* Collected data entries
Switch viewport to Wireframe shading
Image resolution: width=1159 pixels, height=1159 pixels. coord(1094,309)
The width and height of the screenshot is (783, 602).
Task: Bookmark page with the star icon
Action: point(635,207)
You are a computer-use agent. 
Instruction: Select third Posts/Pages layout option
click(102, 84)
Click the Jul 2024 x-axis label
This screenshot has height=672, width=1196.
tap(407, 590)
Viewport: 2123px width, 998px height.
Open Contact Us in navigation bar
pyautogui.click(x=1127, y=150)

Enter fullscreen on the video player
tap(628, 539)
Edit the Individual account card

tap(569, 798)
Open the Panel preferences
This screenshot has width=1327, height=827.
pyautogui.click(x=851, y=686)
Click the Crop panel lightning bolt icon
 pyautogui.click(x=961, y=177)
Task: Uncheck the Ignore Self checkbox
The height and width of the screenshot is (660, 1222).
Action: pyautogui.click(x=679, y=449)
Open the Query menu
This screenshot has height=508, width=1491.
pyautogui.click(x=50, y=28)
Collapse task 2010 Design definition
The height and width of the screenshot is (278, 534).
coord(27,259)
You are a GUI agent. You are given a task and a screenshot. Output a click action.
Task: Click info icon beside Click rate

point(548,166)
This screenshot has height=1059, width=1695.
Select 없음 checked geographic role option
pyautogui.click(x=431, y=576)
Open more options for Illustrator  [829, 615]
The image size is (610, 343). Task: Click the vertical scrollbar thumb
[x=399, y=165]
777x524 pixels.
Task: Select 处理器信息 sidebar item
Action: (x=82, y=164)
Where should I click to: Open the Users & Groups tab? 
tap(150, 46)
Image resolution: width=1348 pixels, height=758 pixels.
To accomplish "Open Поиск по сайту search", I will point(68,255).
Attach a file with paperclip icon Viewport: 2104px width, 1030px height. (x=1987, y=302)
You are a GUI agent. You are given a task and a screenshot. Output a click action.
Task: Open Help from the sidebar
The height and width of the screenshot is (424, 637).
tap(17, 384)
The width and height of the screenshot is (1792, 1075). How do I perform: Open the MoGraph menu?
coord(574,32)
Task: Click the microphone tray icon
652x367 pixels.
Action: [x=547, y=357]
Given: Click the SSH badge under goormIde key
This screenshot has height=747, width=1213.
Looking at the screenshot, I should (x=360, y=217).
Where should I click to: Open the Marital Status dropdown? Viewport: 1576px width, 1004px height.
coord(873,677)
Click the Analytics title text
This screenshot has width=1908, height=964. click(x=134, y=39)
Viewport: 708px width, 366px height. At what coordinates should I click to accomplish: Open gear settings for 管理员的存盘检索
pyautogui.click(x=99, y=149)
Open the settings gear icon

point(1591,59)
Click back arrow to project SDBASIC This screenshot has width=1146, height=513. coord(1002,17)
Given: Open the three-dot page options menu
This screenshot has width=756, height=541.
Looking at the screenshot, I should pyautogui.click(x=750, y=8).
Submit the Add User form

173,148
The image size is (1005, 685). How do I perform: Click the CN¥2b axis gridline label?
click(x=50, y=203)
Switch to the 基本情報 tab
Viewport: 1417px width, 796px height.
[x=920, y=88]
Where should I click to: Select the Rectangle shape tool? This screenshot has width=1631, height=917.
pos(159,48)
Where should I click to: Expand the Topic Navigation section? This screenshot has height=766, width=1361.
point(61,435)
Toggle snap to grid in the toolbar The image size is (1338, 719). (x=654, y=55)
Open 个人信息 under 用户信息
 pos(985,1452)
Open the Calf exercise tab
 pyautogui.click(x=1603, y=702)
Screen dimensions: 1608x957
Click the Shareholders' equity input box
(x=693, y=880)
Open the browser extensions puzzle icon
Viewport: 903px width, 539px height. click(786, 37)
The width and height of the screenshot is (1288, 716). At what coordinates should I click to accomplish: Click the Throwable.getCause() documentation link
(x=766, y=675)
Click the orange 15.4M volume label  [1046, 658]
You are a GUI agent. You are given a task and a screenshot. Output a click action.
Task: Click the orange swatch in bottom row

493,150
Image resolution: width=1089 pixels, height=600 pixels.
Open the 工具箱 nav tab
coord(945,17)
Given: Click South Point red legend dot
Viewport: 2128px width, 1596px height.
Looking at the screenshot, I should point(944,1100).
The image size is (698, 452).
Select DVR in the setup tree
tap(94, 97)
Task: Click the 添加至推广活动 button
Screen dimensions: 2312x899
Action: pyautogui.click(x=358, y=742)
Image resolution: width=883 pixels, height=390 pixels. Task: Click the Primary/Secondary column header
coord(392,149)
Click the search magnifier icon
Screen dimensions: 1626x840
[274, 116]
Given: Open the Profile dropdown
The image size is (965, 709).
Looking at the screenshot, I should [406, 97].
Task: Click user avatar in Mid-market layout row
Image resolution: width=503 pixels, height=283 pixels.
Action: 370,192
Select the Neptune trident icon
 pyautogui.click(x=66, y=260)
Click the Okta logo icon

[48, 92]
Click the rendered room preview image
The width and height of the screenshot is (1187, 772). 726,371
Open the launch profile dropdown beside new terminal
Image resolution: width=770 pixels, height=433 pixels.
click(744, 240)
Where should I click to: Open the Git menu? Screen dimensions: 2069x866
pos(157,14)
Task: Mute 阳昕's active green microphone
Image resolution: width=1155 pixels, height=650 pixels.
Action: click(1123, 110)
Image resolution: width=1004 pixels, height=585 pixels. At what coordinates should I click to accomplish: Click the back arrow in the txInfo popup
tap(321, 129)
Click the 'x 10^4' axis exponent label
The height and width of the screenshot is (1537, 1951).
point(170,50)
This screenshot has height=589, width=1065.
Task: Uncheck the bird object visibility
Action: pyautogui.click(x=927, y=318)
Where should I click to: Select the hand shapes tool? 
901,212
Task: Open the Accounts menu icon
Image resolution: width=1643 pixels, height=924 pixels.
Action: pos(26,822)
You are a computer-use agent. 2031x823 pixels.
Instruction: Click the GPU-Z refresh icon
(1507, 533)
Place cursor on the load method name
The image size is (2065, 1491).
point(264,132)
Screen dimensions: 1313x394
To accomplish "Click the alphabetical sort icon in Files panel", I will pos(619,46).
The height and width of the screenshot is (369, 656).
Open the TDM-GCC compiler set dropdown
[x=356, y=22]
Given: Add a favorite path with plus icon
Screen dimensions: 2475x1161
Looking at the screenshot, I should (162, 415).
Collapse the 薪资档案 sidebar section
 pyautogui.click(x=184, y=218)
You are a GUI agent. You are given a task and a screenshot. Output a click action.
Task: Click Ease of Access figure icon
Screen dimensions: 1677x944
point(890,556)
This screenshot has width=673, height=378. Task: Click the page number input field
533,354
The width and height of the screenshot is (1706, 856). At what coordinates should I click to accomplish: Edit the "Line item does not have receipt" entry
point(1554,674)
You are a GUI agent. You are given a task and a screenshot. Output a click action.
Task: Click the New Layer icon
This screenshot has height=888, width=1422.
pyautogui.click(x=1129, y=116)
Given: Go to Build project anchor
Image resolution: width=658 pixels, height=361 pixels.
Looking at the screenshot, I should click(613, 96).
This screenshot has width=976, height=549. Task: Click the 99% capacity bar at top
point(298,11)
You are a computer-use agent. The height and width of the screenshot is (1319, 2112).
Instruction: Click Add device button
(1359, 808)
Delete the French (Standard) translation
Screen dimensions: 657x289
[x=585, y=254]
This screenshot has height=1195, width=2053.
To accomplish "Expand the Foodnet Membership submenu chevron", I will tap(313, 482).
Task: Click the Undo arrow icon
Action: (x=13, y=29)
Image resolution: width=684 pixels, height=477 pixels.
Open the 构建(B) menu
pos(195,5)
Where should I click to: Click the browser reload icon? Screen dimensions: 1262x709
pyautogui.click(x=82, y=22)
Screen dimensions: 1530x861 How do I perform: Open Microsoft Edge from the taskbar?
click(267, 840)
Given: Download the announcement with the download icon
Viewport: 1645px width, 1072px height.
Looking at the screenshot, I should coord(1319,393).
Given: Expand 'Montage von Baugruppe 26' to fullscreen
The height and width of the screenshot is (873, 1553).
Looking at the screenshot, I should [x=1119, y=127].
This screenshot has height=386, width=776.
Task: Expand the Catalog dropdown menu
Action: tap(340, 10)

* PROBLEM TO SOLVE
Exactly the lines from the one containing "Given: Go to Build project anchor" through the end of the records should be reproduced, and no others.

* ANSWER TO THIS TASK
Given: Go to Build project anchor
Image resolution: width=658 pixels, height=361 pixels.
Looking at the screenshot, I should click(613, 96).
This screenshot has width=976, height=549. Task: Click the 99% capacity bar at top
point(298,11)
You are a computer-use agent. The height and width of the screenshot is (1319, 2112).
Instruction: Click Add device button
(1359, 808)
Delete the French (Standard) translation
Screen dimensions: 657x289
[x=585, y=254]
This screenshot has height=1195, width=2053.
To accomplish "Expand the Foodnet Membership submenu chevron", I will tap(313, 482).
Task: Click the Undo arrow icon
Action: (x=13, y=29)
Image resolution: width=684 pixels, height=477 pixels.
Open the 构建(B) menu
pos(195,5)
Where should I click to: Click the browser reload icon? Screen dimensions: 1262x709
pyautogui.click(x=82, y=22)
Screen dimensions: 1530x861 How do I perform: Open Microsoft Edge from the taskbar?
click(267, 840)
Given: Download the announcement with the download icon
Viewport: 1645px width, 1072px height.
Looking at the screenshot, I should coord(1319,393).
Given: Expand 'Montage von Baugruppe 26' to fullscreen
The height and width of the screenshot is (873, 1553).
Looking at the screenshot, I should [x=1119, y=127].
This screenshot has height=386, width=776.
Task: Expand the Catalog dropdown menu
Action: tap(340, 10)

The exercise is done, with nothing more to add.